--- START Given records ---
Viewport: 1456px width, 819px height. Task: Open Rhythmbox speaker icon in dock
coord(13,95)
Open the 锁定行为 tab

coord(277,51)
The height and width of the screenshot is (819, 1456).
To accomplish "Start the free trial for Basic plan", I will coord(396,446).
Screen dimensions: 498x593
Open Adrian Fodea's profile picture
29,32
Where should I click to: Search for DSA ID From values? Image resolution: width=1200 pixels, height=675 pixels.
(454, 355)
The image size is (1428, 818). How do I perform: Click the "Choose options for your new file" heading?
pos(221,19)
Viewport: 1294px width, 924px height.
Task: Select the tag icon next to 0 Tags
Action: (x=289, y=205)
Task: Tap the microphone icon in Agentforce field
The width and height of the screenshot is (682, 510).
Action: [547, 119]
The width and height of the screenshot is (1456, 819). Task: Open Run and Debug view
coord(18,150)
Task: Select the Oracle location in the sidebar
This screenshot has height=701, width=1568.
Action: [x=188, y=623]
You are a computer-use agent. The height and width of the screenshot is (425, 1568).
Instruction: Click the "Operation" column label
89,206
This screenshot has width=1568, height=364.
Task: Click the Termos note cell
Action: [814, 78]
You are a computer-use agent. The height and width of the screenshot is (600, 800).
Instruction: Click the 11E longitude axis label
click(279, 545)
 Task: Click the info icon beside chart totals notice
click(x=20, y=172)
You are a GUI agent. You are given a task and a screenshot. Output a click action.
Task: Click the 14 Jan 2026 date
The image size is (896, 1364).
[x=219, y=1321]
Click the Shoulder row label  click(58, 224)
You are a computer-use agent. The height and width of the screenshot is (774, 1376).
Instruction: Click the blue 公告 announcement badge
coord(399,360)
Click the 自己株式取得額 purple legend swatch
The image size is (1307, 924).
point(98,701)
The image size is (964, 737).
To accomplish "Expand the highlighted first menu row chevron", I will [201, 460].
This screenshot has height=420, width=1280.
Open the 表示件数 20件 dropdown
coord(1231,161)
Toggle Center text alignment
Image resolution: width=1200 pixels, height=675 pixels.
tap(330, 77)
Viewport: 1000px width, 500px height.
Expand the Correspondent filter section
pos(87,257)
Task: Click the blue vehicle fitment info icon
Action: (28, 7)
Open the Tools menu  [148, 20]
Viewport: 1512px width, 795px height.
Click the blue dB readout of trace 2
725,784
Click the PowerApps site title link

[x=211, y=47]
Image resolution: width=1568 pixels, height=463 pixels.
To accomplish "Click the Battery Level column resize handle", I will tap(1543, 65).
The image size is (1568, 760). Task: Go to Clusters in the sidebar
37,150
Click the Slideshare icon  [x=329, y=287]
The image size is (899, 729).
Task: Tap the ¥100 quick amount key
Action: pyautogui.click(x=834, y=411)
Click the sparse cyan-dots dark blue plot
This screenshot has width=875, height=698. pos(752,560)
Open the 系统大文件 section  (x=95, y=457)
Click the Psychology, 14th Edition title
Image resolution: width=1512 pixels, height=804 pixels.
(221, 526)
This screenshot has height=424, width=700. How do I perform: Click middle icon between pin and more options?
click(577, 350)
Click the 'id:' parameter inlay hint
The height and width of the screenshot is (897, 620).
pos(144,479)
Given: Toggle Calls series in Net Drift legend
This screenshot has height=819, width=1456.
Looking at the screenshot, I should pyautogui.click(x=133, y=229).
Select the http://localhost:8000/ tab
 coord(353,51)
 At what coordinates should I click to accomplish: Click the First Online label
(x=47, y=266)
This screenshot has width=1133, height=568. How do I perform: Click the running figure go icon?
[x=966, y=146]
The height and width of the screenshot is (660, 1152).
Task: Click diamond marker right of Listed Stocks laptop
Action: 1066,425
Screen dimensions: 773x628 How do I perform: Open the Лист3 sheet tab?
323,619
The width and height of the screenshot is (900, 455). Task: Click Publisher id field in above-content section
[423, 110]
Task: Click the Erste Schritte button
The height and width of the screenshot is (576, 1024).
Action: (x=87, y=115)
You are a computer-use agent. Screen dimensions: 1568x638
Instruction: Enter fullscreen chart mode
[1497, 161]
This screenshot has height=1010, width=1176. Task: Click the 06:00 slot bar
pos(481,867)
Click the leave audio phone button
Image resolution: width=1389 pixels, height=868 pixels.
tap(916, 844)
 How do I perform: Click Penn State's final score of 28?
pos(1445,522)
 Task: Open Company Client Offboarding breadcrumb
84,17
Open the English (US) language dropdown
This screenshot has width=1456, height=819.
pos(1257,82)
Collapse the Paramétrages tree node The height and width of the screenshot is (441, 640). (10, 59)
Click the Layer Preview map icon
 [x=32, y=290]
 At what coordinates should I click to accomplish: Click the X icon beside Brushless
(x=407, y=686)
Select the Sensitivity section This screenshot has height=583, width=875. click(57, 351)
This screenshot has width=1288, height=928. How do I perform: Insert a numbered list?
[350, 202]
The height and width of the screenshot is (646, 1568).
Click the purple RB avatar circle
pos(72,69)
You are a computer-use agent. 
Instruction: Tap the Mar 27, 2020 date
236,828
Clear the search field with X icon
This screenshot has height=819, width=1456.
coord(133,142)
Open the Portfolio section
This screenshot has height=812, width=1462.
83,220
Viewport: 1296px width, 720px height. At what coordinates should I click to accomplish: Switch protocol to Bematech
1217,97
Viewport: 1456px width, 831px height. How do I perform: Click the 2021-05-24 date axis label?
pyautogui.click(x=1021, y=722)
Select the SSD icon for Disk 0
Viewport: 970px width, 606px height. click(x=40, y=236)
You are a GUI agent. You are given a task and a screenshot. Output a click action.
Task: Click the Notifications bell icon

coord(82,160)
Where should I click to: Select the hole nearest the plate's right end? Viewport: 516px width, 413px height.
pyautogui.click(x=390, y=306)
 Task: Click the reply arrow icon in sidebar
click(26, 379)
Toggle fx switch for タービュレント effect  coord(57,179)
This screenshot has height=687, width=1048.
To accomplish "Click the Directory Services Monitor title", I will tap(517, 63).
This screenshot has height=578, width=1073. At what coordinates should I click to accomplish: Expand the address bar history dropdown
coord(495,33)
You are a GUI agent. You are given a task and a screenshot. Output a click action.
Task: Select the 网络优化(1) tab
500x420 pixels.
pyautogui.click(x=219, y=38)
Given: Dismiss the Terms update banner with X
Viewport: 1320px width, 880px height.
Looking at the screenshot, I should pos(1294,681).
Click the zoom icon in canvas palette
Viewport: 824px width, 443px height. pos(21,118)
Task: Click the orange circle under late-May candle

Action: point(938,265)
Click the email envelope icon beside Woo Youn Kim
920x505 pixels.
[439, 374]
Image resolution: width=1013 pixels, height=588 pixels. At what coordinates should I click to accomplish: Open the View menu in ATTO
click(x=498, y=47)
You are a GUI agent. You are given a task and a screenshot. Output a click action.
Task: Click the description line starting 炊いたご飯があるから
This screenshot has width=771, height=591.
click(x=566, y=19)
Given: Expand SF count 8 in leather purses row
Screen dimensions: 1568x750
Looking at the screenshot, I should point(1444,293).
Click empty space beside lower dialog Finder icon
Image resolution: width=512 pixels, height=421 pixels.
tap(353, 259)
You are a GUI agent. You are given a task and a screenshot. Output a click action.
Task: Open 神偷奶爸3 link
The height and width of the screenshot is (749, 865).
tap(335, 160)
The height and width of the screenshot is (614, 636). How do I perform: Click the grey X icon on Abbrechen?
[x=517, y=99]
--- END Given records ---
What is being asked ▸ Copy out the listing above from its first line through the line containing "click(x=20, y=172)", keeping both of those lines.

Task output ▸
Viewport: 1456px width, 819px height. Task: Open Rhythmbox speaker icon in dock
coord(13,95)
Open the 锁定行为 tab

coord(277,51)
The height and width of the screenshot is (819, 1456).
To accomplish "Start the free trial for Basic plan", I will coord(396,446).
Screen dimensions: 498x593
Open Adrian Fodea's profile picture
29,32
Where should I click to: Search for DSA ID From values? Image resolution: width=1200 pixels, height=675 pixels.
(454, 355)
The image size is (1428, 818). How do I perform: Click the "Choose options for your new file" heading?
pos(221,19)
Viewport: 1294px width, 924px height.
Task: Select the tag icon next to 0 Tags
Action: (x=289, y=205)
Task: Tap the microphone icon in Agentforce field
The width and height of the screenshot is (682, 510).
Action: [547, 119]
The width and height of the screenshot is (1456, 819). Task: Open Run and Debug view
coord(18,150)
Task: Select the Oracle location in the sidebar
This screenshot has height=701, width=1568.
Action: [x=188, y=623]
You are a computer-use agent. The height and width of the screenshot is (425, 1568).
Instruction: Click the "Operation" column label
89,206
This screenshot has width=1568, height=364.
Task: Click the Termos note cell
Action: [814, 78]
You are a computer-use agent. The height and width of the screenshot is (600, 800).
Instruction: Click the 11E longitude axis label
click(279, 545)
 Task: Click the info icon beside chart totals notice
click(x=20, y=172)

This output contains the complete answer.